Action item: This exercise needs the complete data reproduced exactly.

Materials provided:

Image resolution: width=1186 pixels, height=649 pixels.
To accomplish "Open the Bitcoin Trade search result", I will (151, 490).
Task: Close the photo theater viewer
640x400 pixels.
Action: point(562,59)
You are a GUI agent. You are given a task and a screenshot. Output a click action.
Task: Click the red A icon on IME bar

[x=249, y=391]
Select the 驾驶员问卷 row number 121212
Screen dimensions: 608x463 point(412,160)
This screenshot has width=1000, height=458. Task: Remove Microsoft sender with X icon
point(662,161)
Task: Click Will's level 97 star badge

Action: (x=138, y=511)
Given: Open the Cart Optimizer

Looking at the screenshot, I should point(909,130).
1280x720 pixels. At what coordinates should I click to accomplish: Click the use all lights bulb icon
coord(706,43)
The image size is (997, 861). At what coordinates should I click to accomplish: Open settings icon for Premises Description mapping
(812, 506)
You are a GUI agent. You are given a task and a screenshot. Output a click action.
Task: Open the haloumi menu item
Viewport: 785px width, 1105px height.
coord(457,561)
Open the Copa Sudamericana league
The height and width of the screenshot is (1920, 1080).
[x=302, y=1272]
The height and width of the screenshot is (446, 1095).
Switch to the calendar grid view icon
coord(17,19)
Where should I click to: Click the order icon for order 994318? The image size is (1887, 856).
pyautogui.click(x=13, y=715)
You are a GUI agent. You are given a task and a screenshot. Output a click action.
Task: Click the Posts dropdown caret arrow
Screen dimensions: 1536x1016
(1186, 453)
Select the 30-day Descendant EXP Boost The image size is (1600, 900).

Output of the exercise:
Image resolution: width=1186 pixels, height=649 pixels.
To accomplish "Open the Bitcoin Trade search result", I will (151, 490).
Task: Close the photo theater viewer
640x400 pixels.
Action: point(562,59)
You are a GUI agent. You are given a task and a screenshot. Output a click action.
Task: Click the red A icon on IME bar

[x=249, y=391]
Select the 驾驶员问卷 row number 121212
Screen dimensions: 608x463 point(412,160)
This screenshot has width=1000, height=458. Task: Remove Microsoft sender with X icon
point(662,161)
Task: Click Will's level 97 star badge

Action: (x=138, y=511)
Given: Open the Cart Optimizer

Looking at the screenshot, I should point(909,130).
1280x720 pixels. At what coordinates should I click to accomplish: Click the use all lights bulb icon
coord(706,43)
The image size is (997, 861). At what coordinates should I click to accomplish: Open settings icon for Premises Description mapping
(812, 506)
You are a GUI agent. You are given a task and a screenshot. Output a click action.
Task: Open the haloumi menu item
Viewport: 785px width, 1105px height.
coord(457,561)
Open the Copa Sudamericana league
The height and width of the screenshot is (1920, 1080).
[x=302, y=1272]
The height and width of the screenshot is (446, 1095).
Switch to the calendar grid view icon
coord(17,19)
Where should I click to: Click the order icon for order 994318? The image size is (1887, 856).
pyautogui.click(x=13, y=715)
You are a GUI agent. You are given a task and a screenshot. Output a click action.
Task: Click the Posts dropdown caret arrow
Screen dimensions: 1536x1016
(1186, 453)
Select the 30-day Descendant EXP Boost The image size is (1600, 900).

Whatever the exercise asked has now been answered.